El encuentro entre Argentina e Inglaterra en la semifinal del Mundial ha reavivado la discusión sobre las Islas Malvinas, con numerosas referencias en redes sociales que vinculan el partido con la guerra de 1982. Desde el Centro de Veteranos de Guerra de Malvinas de Neuquén, se hizo un llamado a separar el deporte de la memoria histórica. El presidente de la institución, Elio Canali, enfatizó que el partido debe ser una celebración deportiva y no una revancha por el conflicto.

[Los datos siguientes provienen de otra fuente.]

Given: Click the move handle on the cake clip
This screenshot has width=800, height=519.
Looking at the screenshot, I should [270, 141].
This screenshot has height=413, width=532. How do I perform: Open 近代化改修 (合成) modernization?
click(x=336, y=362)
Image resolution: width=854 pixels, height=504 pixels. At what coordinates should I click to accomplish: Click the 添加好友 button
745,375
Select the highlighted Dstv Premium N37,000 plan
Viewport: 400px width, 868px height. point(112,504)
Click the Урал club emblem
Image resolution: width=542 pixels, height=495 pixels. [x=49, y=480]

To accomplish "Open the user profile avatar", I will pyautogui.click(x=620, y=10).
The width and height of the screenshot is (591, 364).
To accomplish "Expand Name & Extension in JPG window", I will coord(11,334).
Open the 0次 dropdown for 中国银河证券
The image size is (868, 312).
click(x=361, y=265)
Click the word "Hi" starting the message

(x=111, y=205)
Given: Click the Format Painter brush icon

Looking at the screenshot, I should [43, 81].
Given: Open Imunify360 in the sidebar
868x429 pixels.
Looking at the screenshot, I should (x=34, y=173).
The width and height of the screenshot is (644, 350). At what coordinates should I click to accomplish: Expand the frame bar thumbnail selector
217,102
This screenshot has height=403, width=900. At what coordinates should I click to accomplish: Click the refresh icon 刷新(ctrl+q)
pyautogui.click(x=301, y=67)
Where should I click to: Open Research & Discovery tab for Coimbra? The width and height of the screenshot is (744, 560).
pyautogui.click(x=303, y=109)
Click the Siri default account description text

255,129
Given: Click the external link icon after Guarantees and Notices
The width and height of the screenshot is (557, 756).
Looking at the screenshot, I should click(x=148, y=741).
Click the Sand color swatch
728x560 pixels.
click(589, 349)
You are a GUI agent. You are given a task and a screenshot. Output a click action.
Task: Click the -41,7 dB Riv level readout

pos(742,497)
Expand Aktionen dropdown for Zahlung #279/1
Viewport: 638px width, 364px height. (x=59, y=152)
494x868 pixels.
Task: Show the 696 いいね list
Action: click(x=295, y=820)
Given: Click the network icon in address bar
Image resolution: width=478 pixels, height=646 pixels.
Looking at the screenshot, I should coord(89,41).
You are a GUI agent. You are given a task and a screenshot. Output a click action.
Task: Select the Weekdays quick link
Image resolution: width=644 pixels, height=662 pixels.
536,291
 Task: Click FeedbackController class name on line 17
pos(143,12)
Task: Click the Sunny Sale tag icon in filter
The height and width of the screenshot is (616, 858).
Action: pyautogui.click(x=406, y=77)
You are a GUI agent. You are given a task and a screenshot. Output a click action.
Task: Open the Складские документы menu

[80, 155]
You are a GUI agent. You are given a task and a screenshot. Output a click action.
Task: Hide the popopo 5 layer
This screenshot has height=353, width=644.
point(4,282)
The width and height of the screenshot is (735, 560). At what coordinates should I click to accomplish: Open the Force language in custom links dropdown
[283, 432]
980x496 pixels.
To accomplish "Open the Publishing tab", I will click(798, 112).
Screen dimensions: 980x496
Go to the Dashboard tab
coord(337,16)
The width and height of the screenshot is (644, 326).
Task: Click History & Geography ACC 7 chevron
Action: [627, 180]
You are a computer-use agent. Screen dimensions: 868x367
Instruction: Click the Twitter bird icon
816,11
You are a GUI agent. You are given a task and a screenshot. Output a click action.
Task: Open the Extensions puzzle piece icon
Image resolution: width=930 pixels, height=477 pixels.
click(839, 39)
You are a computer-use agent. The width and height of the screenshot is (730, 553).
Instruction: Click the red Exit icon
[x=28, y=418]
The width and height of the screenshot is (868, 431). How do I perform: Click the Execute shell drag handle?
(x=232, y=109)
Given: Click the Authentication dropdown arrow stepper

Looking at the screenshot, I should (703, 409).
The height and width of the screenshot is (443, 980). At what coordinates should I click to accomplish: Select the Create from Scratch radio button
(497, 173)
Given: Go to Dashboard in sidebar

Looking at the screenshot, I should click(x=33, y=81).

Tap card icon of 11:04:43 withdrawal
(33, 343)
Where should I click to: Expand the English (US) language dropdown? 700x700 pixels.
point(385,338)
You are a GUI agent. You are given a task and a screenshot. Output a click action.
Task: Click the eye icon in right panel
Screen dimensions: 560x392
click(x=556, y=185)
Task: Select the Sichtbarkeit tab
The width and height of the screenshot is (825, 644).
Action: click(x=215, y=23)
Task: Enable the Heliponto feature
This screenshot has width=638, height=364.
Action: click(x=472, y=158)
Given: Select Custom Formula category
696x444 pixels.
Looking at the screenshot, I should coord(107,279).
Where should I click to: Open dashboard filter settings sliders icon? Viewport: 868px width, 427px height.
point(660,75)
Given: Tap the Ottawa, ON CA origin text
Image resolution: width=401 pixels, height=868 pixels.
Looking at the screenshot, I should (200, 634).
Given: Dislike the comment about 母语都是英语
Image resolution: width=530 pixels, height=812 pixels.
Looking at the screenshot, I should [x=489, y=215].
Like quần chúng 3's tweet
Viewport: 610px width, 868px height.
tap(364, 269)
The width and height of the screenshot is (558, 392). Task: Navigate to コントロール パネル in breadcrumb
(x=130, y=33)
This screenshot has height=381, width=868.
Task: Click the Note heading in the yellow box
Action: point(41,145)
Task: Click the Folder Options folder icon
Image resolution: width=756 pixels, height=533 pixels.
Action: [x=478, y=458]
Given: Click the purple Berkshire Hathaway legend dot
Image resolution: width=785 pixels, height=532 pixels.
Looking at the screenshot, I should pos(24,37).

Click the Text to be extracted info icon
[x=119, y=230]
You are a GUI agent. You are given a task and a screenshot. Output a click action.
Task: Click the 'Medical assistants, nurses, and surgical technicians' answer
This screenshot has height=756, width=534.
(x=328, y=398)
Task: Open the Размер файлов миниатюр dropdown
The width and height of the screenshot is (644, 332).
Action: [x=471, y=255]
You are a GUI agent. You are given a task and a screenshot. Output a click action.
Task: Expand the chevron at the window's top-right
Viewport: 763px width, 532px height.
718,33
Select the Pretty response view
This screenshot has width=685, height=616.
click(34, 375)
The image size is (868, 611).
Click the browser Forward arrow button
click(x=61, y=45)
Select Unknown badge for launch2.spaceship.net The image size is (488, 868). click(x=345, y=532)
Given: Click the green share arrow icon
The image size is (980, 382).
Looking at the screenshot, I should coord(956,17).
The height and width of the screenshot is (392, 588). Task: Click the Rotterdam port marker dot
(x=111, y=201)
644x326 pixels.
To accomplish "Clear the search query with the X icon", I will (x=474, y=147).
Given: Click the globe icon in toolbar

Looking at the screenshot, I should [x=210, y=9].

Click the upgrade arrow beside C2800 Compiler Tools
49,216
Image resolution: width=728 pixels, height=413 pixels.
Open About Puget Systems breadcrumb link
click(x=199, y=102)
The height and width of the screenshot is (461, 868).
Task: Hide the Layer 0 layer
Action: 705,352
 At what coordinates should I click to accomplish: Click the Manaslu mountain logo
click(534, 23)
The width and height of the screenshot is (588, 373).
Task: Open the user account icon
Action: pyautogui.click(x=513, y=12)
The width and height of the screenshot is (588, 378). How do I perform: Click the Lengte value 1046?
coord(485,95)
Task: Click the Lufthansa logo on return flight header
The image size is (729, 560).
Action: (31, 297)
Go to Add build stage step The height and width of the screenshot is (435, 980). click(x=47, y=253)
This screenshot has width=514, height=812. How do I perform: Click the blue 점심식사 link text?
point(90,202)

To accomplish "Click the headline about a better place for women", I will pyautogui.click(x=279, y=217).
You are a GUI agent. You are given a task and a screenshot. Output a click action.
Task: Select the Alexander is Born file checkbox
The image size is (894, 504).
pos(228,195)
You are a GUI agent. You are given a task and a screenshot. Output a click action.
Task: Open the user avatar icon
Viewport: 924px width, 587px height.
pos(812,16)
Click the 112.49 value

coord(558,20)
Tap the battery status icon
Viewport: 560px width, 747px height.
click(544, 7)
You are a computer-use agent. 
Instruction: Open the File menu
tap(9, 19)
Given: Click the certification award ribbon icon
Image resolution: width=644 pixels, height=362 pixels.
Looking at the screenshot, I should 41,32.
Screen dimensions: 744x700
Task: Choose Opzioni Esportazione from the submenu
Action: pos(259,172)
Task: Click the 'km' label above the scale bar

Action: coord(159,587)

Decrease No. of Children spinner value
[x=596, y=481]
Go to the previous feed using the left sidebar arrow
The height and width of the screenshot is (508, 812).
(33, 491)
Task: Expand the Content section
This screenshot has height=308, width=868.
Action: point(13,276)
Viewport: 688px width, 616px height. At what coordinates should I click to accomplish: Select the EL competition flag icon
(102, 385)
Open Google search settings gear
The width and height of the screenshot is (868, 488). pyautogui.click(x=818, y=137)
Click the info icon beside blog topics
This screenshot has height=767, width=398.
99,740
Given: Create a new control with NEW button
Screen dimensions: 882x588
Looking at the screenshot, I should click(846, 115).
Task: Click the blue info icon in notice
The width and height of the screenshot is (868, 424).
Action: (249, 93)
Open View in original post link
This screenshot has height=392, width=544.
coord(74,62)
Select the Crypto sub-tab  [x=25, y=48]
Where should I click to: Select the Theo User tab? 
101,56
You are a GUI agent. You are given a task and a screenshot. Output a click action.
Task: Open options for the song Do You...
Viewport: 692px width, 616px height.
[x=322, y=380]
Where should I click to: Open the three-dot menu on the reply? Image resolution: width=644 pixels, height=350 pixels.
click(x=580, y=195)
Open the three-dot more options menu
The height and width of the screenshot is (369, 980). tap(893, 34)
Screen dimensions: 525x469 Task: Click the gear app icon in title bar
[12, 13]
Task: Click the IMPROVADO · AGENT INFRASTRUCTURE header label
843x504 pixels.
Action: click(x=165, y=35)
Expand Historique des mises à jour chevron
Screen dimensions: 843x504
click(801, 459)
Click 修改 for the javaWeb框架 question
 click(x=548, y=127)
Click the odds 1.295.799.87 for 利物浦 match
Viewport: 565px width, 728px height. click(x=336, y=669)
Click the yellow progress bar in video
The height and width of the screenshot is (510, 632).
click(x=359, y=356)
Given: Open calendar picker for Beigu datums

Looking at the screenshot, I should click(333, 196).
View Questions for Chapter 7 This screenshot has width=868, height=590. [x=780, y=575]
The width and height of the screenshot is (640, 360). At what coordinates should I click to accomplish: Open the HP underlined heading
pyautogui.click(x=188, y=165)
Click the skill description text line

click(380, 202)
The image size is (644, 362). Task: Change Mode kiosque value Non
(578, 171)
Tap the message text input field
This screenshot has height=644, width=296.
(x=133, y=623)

Canali expresó su deseo de que Argentina gane, pero subrayó que mezclar el dolor de la guerra con el fútbol es inapropiado. “Usar la causa Malvinas en un partido es faltarle el respeto a los caídos”, afirmó, recordando que el resultado del encuentro no influye en la disputa de soberanía sobre las islas.
La expectativa por el partido ha crecido ante la proximidad de ambos equipos en el torneo, lo que ha generado llamados a "ganar por Malvinas". Sin embargo, Canali cuestionó la lógica detrás de estas afirmaciones, señalando que un triunfo argentino no significaría la recuperación de las islas, ni una derrota implicaría el fin del reclamo. “El tema Malvinas sigue por otro camino”, concluyó, insistiendo en que la soberanía debe ser tratada en foros internacionales y a través de la diplomacia.